The emphasis on process understanding has been part of pharmaceutical development strategy since FDA’s 2003–2004 promulgation of GMPs for the 21st Century. Oligonucleotides were almost nonexistent in major pharmacopoeias at the time. Now that oligo drugs are nearing late development and commercialization, analytical tools for speeding process development will come to the fore as they have with small molecules and therapeutic proteins.
A new software package from BioSpring for characterizing oligonucleotide synthesis products shows promise for characterizing unknown side products and impurities during and after oligo synthesis.
LC/MS is well established for identifying known compounds and confirming identity from mass peaks. Characterizing small molecule impurities, even unknowns, is facilitated by fragmentation patterns and computerized access to spectral libraries. LC/MS is not as routine or straightforward for oligonucleotides, whose synthesis creates a host of impurities and side products.
“You can’t tell what these are simply from the mass information,” notes Susann Rosmus, Ph.D., head of quality management at the company. Since impurities from each synthesis step carry over, the potential list can get quite large. Each step in an oligo synthesis involves protection, deprotection, and addition of a base. Reactions are never quantitative, so the impurities can add up rapidly after every step. In addition to N+ and N- entities, product may include salt adducts and unremoved protecting groups.
“If you have an N+1, you would detect a mass around 300 higher than main mass,” Dr. Rosmus explains. “But it could also be a protecting group plus something else, or an adduct from the buffer system.”
OligoFrag picks all MS-detectable impurities out and verifies their identity using a “special algorithm,” Dr. Rosmus says.
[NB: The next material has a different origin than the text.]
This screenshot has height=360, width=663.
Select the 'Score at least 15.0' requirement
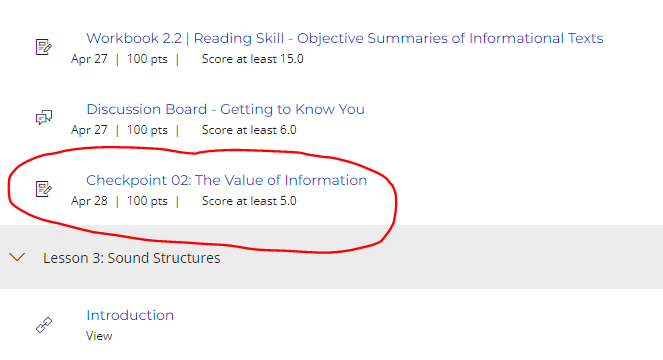[252, 59]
How does it work? Before the synthesis, the identities of all protecting groups, potential salt adducts, and of course the bases, are entered into the program. Since the masses are unique to the spectrometer, the program provides impurity identities by matching up the measured masses with calculated values.
“The software gives all different possible combinations matching the detected mass,” she adds.
Last year, BioSpring became the first European company to obtain a GMP certificate for producing synthetic oligonucleotides. The certificate allows the company to manufacture oligonucleotide active pharmaceutical ingredients. BioSpring has entered a commercial manufacturing agreement with Sanofi for therapeutic oligonucleotide manufacturing.